### Selected passage
------------------------------------------------------------

Tl;dr: Don’t do this.
Last week was our first official project week at General Assembly WDI. The challenge: build a tic-tac-toe game in JavaScript that uses AJAX to interact with a Rails API.
I got my basic logic up and running on Wednesday, and on Thursday, I decided to tackle UI. I grabbed a color scheme from an ad for Two Dots, picked out a font, added some nice border radii on a couple of elements, and used a couple of dot-like Font Awesome icons as my game pieces. Overall, I was feeling pretty good about my overall aesthetic:
And then I took a look at my game board:
Yeah.
It wasn’t time to panic—I could fix this! All I needed to do was to give the board a background, round its edges board, remove the outside border, thicken up those grid lines a bit, and—the final touch—round the edges of the grid lines to better match the overall feel of the game.
I thought about doing this in CSS, but Googling didn’t turn up a way to put round endcaps on border lines in CSS. Rather than wasting time (HA. HA HA HA. This is the part where there’s a freeze frame, and you remember that I said this for the rest of the story for it will prove to be ironic.), I decided to open up Photoshop and make a background image that I could drop into the game board div and be done with it.
Teensy problem: I don’t currently have access Photoshop, a fact I remembered late Thursday night.
I was faced with two options: research open source / low cost graphics programs, acquire one, learn how to use it. Or: further investigate this stroke-linecap
attribute that showed up when I was Googling before.
Given that I identify deeply with this joke about Atom, and that it applies to almost every application on my six-year-old laptop, I decided to avoid installing something new. Time to code an SVG element!
I started with this:
See the Pen SVG Game Board v1 by Rebekah Heacock Jones (@rhj) on CodePen.light
Ooooooh, shiny! I was feeling excellent about this until I realized that it was getting later, and I wasn’t sure how to adjust the size of the rectangle and the positions of the lines dynamically at different screen sizes. (I didn’t yet know about ViewBox.)

------------------------------------------------------------

Dataset excerpts
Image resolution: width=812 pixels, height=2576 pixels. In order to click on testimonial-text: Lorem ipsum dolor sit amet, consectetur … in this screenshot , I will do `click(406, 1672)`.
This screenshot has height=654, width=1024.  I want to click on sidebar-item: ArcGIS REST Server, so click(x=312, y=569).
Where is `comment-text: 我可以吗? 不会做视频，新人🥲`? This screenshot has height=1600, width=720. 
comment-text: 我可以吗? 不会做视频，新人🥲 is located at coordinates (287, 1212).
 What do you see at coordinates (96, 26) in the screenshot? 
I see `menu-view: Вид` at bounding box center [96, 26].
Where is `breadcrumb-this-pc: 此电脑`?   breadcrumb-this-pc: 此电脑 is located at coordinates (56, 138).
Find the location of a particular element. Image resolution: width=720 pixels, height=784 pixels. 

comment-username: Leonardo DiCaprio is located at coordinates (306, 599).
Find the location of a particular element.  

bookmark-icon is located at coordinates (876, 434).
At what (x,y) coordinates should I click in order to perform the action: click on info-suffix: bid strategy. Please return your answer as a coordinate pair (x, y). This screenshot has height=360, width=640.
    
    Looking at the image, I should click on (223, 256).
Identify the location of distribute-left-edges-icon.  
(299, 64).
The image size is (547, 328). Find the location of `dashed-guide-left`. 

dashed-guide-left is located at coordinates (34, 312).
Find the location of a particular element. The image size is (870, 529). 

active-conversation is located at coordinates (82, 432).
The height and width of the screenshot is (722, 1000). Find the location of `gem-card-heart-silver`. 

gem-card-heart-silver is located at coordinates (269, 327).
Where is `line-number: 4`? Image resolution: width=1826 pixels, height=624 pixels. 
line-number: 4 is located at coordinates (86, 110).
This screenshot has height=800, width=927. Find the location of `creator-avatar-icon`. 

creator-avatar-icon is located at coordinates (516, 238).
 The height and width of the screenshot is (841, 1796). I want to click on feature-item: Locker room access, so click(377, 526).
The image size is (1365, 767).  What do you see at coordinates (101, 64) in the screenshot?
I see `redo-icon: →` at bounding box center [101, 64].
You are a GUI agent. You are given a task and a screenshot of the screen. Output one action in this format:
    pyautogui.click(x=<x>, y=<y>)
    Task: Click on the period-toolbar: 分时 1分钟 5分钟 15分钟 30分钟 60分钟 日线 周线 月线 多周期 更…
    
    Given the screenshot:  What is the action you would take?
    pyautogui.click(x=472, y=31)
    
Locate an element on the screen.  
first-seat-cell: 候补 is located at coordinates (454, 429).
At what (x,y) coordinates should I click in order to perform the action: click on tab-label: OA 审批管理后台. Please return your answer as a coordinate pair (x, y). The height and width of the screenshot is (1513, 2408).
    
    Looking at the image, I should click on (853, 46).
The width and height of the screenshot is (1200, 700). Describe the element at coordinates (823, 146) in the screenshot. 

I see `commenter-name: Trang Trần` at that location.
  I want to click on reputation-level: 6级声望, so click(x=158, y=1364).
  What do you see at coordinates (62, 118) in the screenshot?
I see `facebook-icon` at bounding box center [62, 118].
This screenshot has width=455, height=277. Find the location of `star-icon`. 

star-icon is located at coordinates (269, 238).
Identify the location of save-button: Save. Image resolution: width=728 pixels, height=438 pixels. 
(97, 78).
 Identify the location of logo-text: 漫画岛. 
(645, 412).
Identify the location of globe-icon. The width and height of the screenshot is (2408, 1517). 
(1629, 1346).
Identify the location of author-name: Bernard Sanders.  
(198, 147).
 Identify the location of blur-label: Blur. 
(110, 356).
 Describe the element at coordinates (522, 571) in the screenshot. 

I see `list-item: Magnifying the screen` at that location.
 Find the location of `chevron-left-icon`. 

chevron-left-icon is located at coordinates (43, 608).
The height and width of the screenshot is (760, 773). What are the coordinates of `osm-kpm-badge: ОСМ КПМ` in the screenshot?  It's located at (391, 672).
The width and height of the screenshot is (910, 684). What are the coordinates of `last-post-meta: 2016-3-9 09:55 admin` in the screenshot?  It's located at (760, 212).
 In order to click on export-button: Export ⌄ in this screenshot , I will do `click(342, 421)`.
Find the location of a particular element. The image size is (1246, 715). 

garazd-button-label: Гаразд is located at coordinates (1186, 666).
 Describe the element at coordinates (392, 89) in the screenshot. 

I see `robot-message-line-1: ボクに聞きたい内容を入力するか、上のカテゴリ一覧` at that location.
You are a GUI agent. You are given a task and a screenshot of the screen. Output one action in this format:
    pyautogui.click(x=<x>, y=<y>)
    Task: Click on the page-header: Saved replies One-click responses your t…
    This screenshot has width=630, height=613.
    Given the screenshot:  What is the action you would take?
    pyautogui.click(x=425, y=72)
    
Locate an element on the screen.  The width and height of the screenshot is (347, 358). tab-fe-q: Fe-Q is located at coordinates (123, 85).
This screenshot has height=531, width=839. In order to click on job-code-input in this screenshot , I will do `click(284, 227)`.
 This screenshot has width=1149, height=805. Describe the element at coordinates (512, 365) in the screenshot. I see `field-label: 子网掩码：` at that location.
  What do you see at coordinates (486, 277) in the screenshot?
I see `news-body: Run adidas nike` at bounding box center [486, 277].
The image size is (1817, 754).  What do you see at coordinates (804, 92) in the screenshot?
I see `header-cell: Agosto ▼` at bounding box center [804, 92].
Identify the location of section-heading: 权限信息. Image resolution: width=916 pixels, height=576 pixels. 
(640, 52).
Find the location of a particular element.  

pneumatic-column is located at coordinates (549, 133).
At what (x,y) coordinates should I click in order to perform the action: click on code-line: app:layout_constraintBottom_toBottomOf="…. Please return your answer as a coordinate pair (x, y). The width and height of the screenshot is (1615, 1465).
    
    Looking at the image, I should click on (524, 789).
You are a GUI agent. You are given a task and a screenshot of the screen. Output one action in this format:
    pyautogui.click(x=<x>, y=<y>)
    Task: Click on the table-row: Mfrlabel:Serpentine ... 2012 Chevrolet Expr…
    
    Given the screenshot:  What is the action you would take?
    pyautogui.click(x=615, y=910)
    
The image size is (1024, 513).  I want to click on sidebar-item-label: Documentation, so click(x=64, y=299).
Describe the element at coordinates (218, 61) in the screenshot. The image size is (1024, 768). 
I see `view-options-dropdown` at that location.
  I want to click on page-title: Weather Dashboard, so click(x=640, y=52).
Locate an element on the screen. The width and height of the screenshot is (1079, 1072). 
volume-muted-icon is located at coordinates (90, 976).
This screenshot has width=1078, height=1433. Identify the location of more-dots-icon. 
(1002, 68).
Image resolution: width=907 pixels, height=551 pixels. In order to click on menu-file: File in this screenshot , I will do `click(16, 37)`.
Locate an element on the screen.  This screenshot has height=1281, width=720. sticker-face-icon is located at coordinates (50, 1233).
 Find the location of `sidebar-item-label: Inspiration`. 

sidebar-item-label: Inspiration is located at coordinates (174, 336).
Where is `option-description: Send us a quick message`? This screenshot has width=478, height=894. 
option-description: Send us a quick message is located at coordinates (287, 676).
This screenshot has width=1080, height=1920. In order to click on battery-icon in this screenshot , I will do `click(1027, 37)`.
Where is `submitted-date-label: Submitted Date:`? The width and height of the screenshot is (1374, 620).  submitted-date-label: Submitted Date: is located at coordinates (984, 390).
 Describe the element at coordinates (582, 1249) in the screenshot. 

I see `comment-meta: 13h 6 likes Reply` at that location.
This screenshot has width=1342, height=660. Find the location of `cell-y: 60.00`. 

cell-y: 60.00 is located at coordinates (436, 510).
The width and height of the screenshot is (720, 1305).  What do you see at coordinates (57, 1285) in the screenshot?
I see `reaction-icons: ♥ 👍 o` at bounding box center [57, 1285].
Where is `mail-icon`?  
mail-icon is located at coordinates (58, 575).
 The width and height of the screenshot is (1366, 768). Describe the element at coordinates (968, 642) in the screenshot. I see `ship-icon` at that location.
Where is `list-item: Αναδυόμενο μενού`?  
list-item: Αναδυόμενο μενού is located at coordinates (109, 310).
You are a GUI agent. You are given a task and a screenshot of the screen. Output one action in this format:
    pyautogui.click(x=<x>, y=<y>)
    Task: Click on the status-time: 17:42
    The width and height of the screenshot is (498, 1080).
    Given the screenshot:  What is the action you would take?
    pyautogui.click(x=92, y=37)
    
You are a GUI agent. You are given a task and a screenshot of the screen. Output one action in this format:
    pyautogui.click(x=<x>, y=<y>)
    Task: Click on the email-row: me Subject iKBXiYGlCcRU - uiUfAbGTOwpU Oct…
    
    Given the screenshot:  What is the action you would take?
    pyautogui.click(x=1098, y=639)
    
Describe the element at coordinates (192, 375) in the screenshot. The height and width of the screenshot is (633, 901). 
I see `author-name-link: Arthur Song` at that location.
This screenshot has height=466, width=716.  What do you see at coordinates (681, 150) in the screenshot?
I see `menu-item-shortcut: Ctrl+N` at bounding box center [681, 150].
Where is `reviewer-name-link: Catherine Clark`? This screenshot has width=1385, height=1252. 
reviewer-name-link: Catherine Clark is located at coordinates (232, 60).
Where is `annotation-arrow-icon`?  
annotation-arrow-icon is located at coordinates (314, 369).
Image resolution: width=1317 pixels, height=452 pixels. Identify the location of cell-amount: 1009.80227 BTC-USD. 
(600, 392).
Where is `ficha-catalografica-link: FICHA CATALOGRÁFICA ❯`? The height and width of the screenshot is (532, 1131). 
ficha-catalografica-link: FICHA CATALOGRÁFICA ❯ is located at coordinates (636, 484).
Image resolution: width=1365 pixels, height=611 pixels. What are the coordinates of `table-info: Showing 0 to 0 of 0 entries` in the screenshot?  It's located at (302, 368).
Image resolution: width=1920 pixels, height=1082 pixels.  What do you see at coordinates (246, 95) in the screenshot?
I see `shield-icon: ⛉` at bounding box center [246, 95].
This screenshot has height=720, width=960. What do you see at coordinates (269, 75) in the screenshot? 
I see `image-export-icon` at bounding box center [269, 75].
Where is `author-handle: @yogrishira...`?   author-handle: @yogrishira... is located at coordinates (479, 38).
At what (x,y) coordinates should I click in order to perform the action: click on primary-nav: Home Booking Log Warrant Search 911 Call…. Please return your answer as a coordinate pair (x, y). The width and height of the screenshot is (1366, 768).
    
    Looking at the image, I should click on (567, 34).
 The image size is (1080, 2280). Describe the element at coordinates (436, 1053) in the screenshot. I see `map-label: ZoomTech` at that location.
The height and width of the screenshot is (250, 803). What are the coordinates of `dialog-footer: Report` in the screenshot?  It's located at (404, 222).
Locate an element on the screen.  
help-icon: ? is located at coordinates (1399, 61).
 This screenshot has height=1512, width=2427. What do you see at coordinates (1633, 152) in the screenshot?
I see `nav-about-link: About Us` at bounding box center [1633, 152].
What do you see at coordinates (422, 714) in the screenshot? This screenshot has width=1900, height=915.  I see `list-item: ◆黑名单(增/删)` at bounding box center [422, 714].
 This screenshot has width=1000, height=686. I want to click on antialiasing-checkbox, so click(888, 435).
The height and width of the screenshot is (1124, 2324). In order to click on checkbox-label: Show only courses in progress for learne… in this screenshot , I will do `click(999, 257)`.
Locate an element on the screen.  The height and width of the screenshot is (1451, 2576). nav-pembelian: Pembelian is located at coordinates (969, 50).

------------------------------------------------------------

### Tasks to carry out
(a) Answer these questions about the tic-tac-toe game board post:
(i) For the project week challenge, what language was the game to be built in, and what was it to interact with through AJAX?
(ii) Where did the color scheme for the game's UI come from?
(iii) What did the writer not yet know about when unsure how to resize the rectangle and reposition the lines at different screen sizes?
(b) Resume the post about building an SVG tic-tac-toe game board, picking up after its final sentence.

### Answers
(a)
(i) JavaScript; a Rails API.
(ii) An ad for Two Dots.
(iii) ViewBox.

(b)
Solution: pull all the SVG code into a separate file. Apply inline styling. Use the SVG as a background image on your game board div. Go to add/commit, and realize that the provided template for your project includes SVG files in its .gitignore, which you’re too afraid to overwrite because you don’t know why that choice was made in the first place. Export to PNG using SVGtoPNG.com. Since you’re now using PNG, which doesn’t scale well, make a bigger version of the SVG to use on larger screen sizes, and export that.
Stop awkwardly in the middle when you accidentally do this:
Whoops. #funwithsvg #tictactoe pic.twitter.com/OWNjtoWsWD
— RebekahHeacockJones (@rebekahredux) September 9, 2016
Finally end up using image files like you always intended, only you’ve taken the VERY LONG WAY there.
What’s the point of this blog post? It’s part cautionary tale—be careful not to get so attached to an aesthetic that you end up spending hours on a single, unimportant element of a project (unless, of course, that’s actually your job). There are better ways to do this: use SVG correctly and write the code that makes it scale. Ask your instructor (or your boss) why they don’t want SVG files in your git repo, and see if you can work out a better solution together.
I’m also writing this because it’s a good reminder to myself that I can be resourceful. I had a goal, and I achieved it with the tools at my disposal. And now it’s part of a functional public Tic Tac Toe app that anyone—even you?—can use! All in all: a good day.
Some fun side notes: while writing this, I ended up using git checkout [commit hash]
to (temporarily) go back to an earlier version of my code, pre-svg, so I could grab screenshots. The Atlassian tutorial on Reset, Checkout, and Revert has an excellent explanation of how to do this.